Probleembeschrijving: Geef alle regels van de onderstaande lijst ongewijzigd opnieuw weer. Laat de afbeeldingen daarbij weg.

Aangeleverde gegevens:
============================================================

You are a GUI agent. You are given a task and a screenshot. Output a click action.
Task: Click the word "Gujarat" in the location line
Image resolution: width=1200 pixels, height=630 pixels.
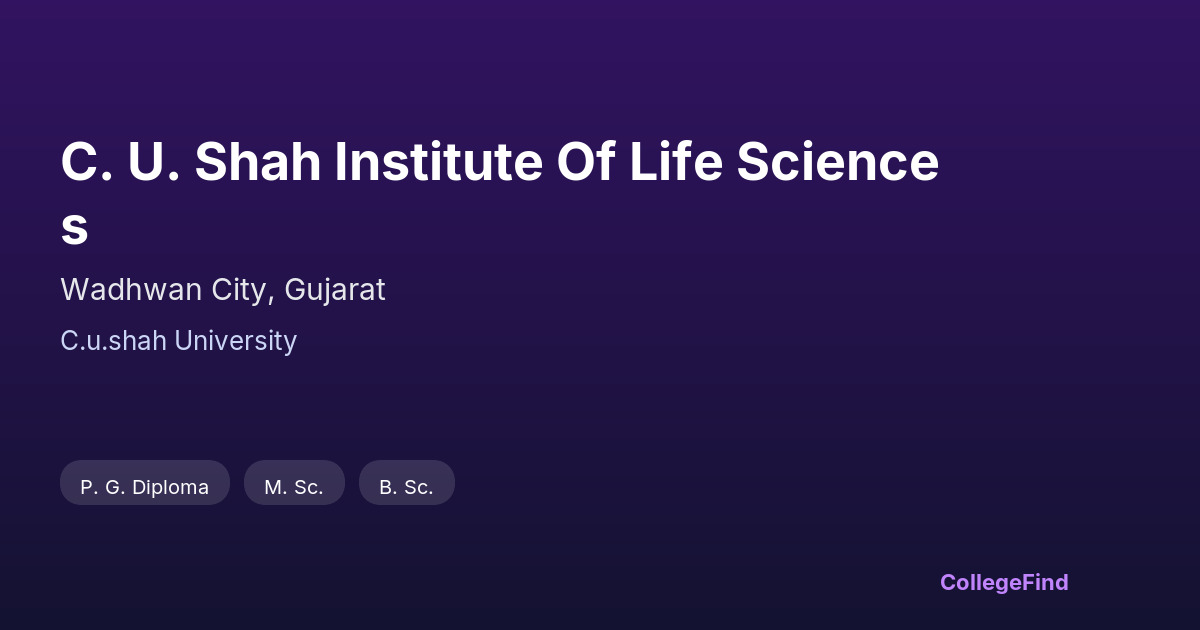coord(335,290)
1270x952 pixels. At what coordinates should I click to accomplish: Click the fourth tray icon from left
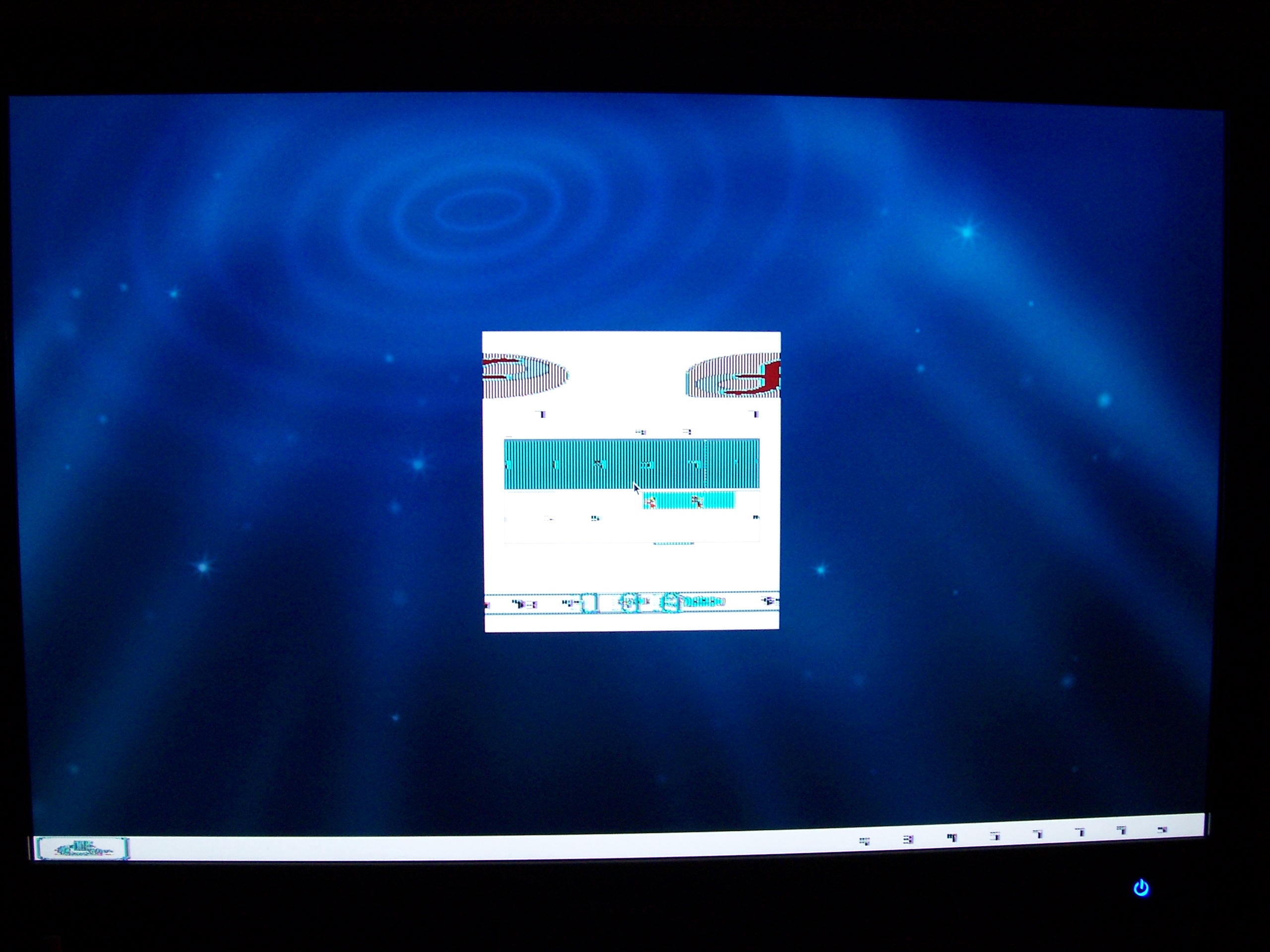(x=995, y=835)
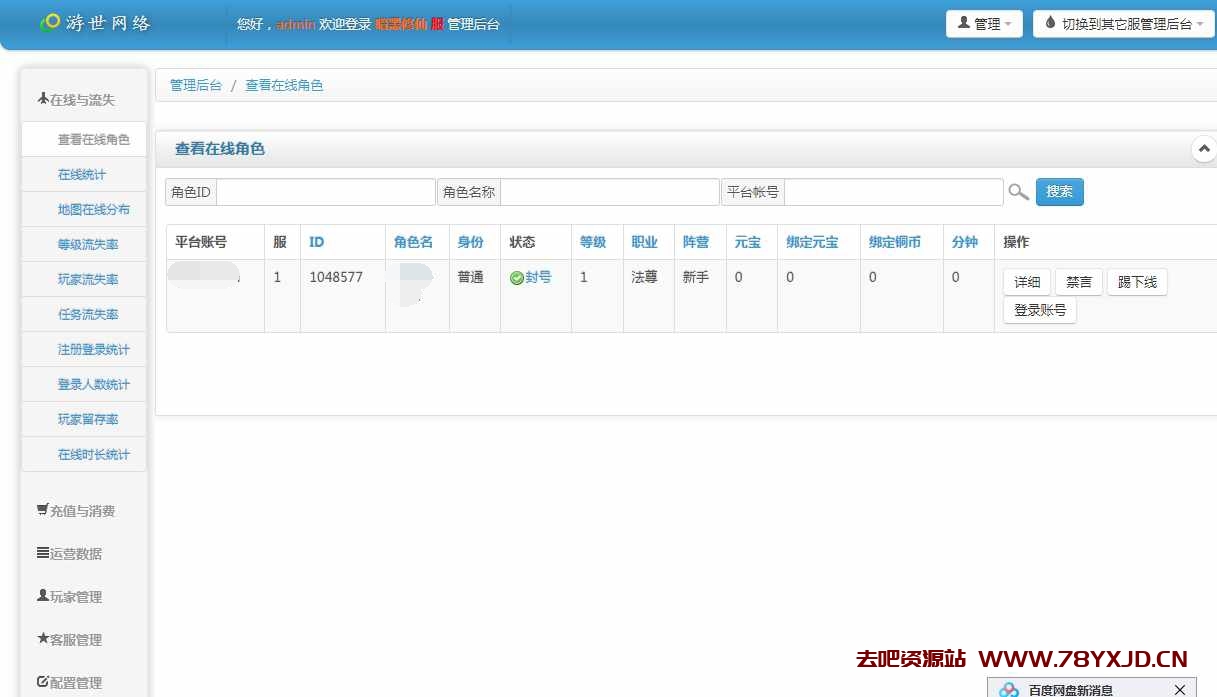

============================================================

Resultaat hieronder:
You are a GUI agent. You are given a task and a screenshot. Output a click action.
Task: Click the word "Gujarat" in the location line
Image resolution: width=1200 pixels, height=630 pixels.
coord(335,290)
1270x952 pixels. At what coordinates should I click to accomplish: Click the fourth tray icon from left
(x=995, y=835)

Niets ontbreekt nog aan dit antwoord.